Myanmar war kommunistisch geprägt, hatte über ein Jahrzehnt hinaus eine Öffnungsphase. Dann kam es 2021 zu einem Militärputsch, der das Land gewaltsam zurück zum Kommunismus führen wollte. Aber die Menschen, gerade die jungen Menschen, wollen nicht mehr in die Unfreiheit zurück.
Seit 2021 gibt es sehr viele Gewaltakte, Vertreibungen. Es gibt hunderttausende Binnenflüchtlinge. Ein Bischof kann schon seit Monaten weder Kathedrale noch Bischofshaus nutzen.
Wir haben da nun einen Gebetsabend für die Christen in Myanmar gehalten. Es waren einige japanische Christen, einige burmesische Christen da. Danach kamen wir ins Gespräch. Es war sehr rührend, wie dankbar man war, dass das Leid dort auch in Europa nicht verborgen geblieben ist. Wenn wir unsere Nachrichten anschauen, dann richtet sich unser Blick verständlicherweise in die Ukraine, ins Heilige Land in den Gazastreifen. Das liegt uns irgendwie auch näher vor der Haustür. Aber das Leid der Menschen dort scheint zumindest in der Öffentlichkeit vergessen zu sein.
Allein diese Wahrnehmung war eine wirkliche Stärkung. Die erzählen darüber und berichten das auch in der Heimat: Wir sind nicht vergessen, wir sind nicht allein.

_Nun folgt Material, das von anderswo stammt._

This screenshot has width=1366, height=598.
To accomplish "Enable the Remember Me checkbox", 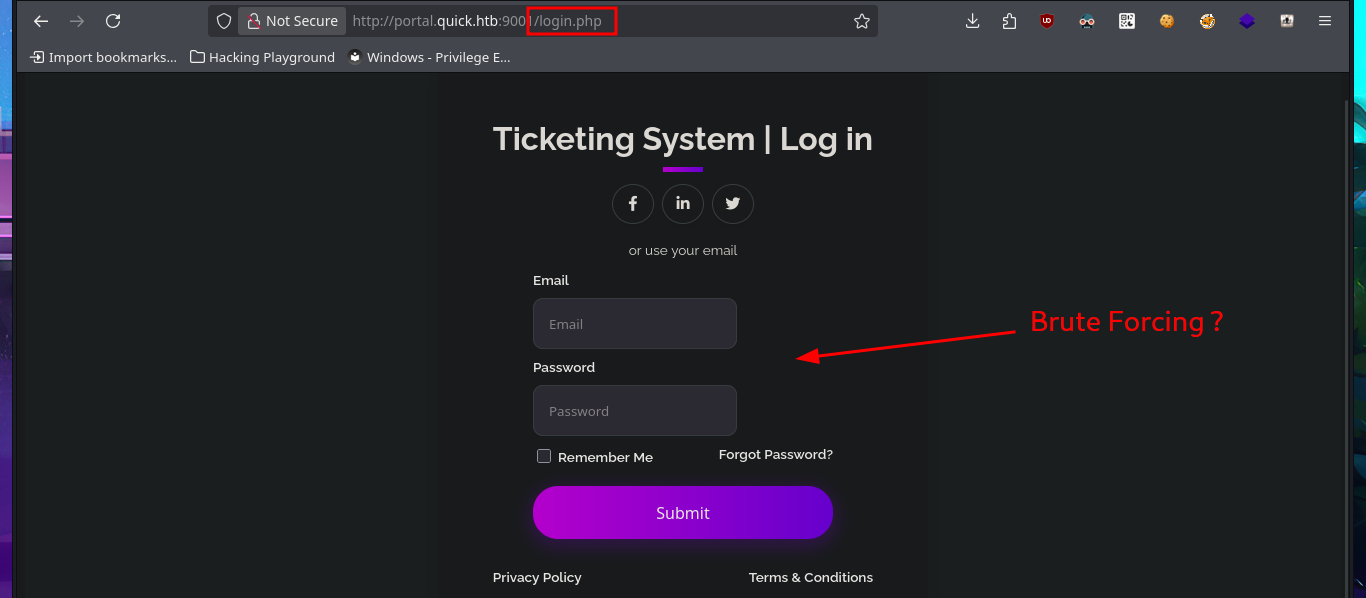I will coord(544,456).
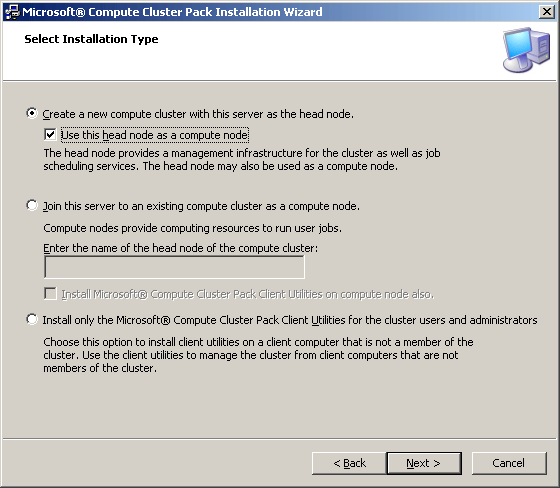Select the 'Create a new compute cluster' radio button

pyautogui.click(x=32, y=113)
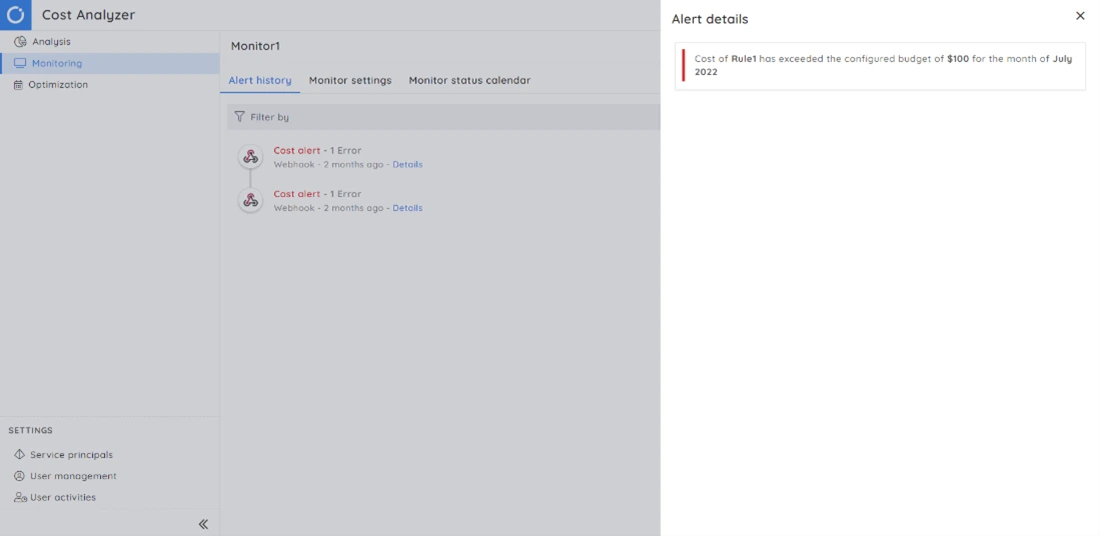Open the Analysis section in sidebar
Viewport: 1100px width, 536px height.
(51, 42)
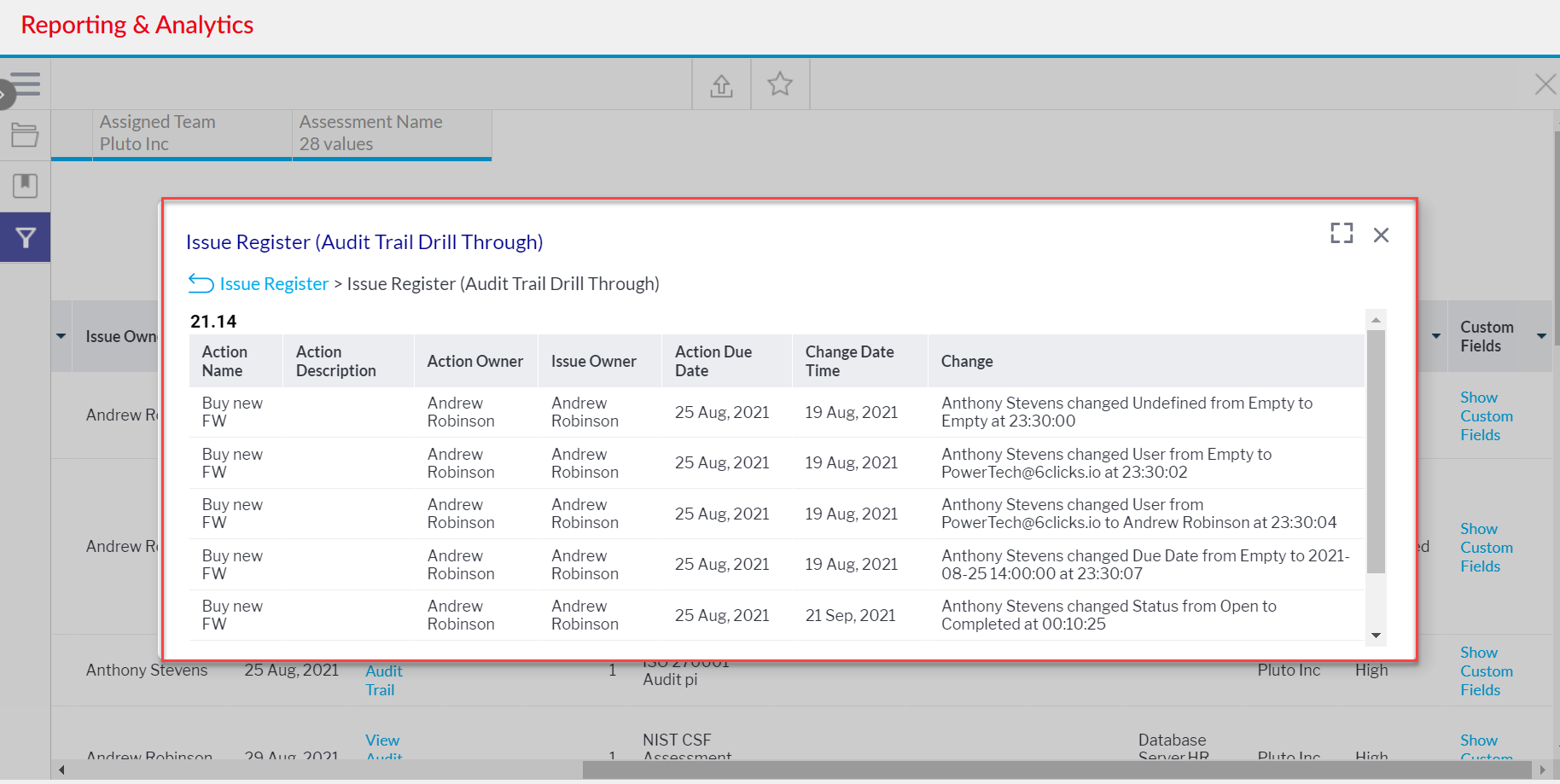1560x784 pixels.
Task: Click the hamburger menu icon
Action: pos(26,84)
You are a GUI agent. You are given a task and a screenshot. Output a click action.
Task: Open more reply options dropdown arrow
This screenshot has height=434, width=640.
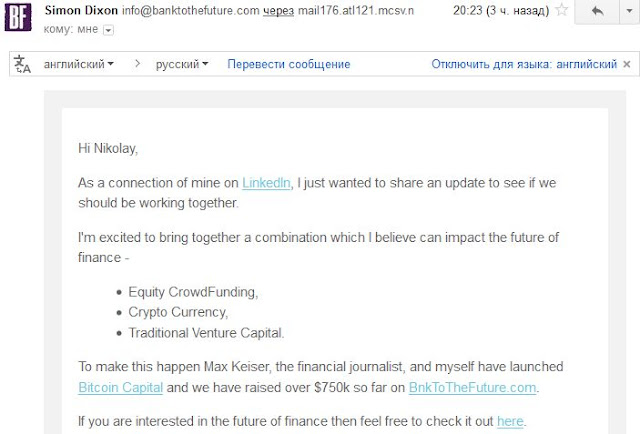click(630, 11)
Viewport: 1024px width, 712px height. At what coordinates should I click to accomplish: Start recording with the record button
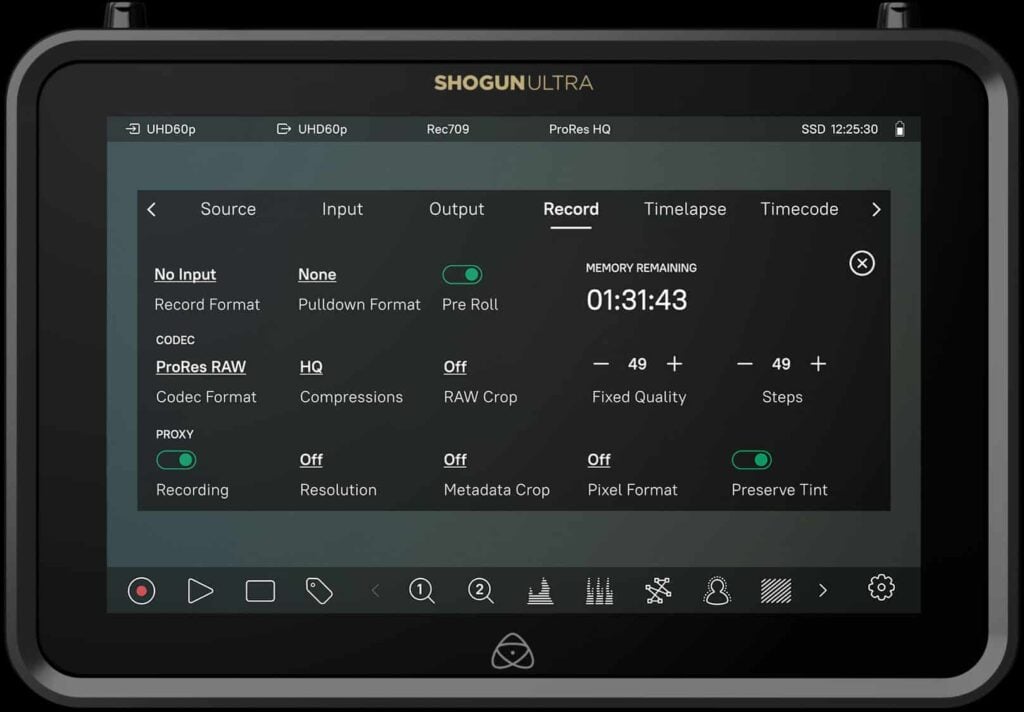141,591
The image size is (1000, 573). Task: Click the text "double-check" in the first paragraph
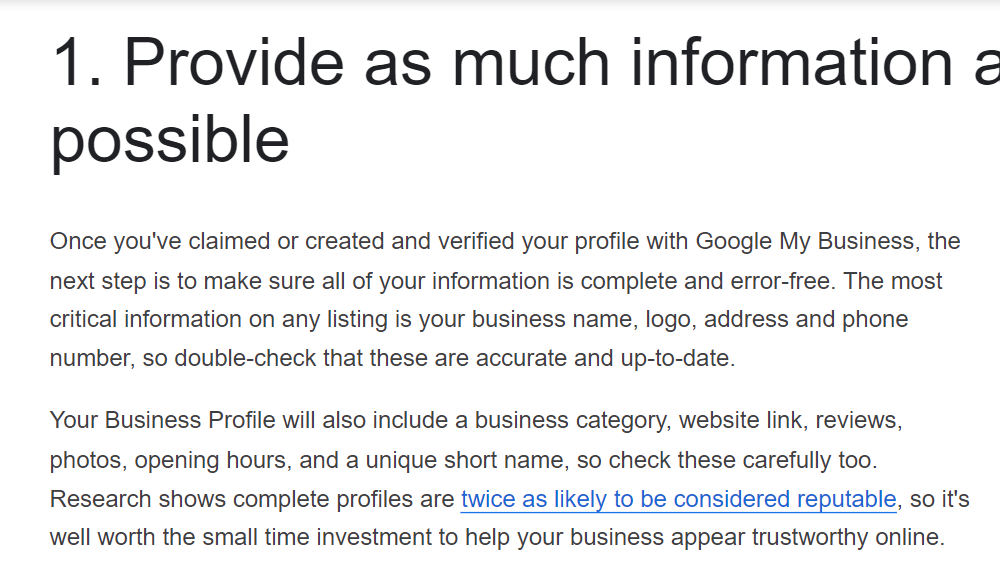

DOMRADIO.DE: Wie anstrengend ist so eine Reise nach Japan eigentlich für Sie? Normaler Arbeitsalltag sieht ja anders aus.
Schwaderlapp: Das ist schon etwas Besonderes. Es war nicht das erste Mal, dass ich dort war. Aber die sieben Stunden Zeitunterschied sind schon körperlich etwas herausfordernd. Als wir angekommen sind, war es dort morgens um 7.00 Uhr, nach der deutschen Zeit war es Mitternacht. Dann ist alles irgendwie auf den Kopf gestellt.
Man ist halt in einem fremden Land mit fremder Kultur und fremden Schriftzeichen. Man kann nicht einfach so mal irgendwie versuchen, irgendwas daraus zu entnehmen. Man ist etwas hilflos. Ich finde eine solche Reise immer sehr bereichernd, es weitet auch den Blick für die Nöte, aber auch die Chancen anderer, was wir, was ich lernen kann. Insofern war es bereichernd, herausfordernd und immer spannend.